James West received his PhD in Biochemistry from Vanderbilt University in 2005, working in Larry Marnett’s laboratory on apoptotic cell death mechanisms and cellular responses to protein-damaging lipid peroxidation byproducts. Subsequently, he performed postdoctoral research in the Department of Molecular Biosciences at Northwestern University in the laboratory of Rick Morimoto, studying small molecule activators of the heat shock response and parallel stress responses. He began a faculty position at The College of Wooster in 2008, where his research program has focused on interrogating protein disulfide formation and reduction networks, primarily in a baker’s yeast model system.  

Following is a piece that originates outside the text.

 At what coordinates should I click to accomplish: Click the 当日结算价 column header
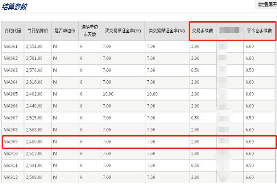click(x=38, y=30)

There is no cure or effective treatment for neurodegenerative protein conformational diseases (PCDs), such as Alzheimer’s, Parkinson’s, and Huntington’s. All these ailments are characterised by toxic protein aggregation, resulting in progressive neuronal damage and cell death. Emerging evidence reveals that bacteria play a significant role in the pathogenesis of neurodegenerative diseases; however, the microbial identity and the underlying mechanisms remain elusive. In a screen of over 220 unique bacterial species from the Human Microbiome Project, we found proteotoxic and proteoprotective bacteria. We demonstrated that employing bacteriophage-mediated strategies to eliminate detrimental bacteria associated with proteotoxicity alleviates disease pathogenicity. Furthermore, among the beneficial microbes, a single bacterial strain, Prevotella corporis, provides protection against misfolding and aggregation. We employed the Caenorhabditis elegans and Drosophila melanogaster models expressing polyglutamine and Aβ₄₂ to demonstrate that colonisation of the gut suppresses aggregation in both models. Further analysis revealed that P. corporis activates the expression of heat shock genes and can rapidly disassemble existing protein aggregates. While P. corporis did not have any effect on lifespan, it enhanced the thermotolerance and disaggregation activity of the host, suggesting general improvement in proteostasis. Collectively, we reveal how bacteria affect host proteostasis and influence disease pathology, opening new opportunities to manage neurodegenerative diseases by targeting the gut.

Dr Daniel Czyż

University of Florida, USA

Dr Daniel Czyż

University of Florida, USA

Dr Daniel Czyż (chysh) is an Associate Professor in the Department of Microbiology and Cell Science at the University of Florida. He received his BS in Biochemistry from the University of Illinois at Chicago and a PhD from Northwestern University, where he studied the regulation of the heat shock response using Caenorhabditis elegans. During his postdoc in the Department of Microbiology at the University of Chicago, he pioneered drug-repurposing and host-targeting approaches against intracellular bacterial infections. Dr Czyż has been a faculty at the University of Florida since 2018. His group studies microbial pathogenesis in neurodegenerative diseases employing C. elegans and tissue culture models. Recently, the Czyż Group has characterised over 200 different bacteria for their role in host proteostasis, revealing proteotoxic and proteoprotective species that modulate disease pathogenesis by influencing host stress responses. Antibiotics are the major contributor to resistance and gut dysbiosis, which is implicated in the pathogenesis of neurodegenerative diseases. The Czyż Group utilises non-traditional approaches, including bacteriophages, to target proteotoxic and antibiotic-resistant bacteria and restore gut eubiosis, potentially alleviating disease progression. Dr Czyż received numerous distinctions for teaching and research, including the UF Exemplary Online Award for Student Engagement, IFAS/CALS Innovative Teaching Award, NACTA Educator Award, Richard Jones Outstanding New Faculty Research Award, and much more. He served as the Vice-Chair (2020-2021) and Chair (2021-2022) of the Advisory Council at the National Institute of Antimicrobial Resistance Research and Education (NIAMRRE) and hosted the 2023 NIAMRRE Annual Conference at UF.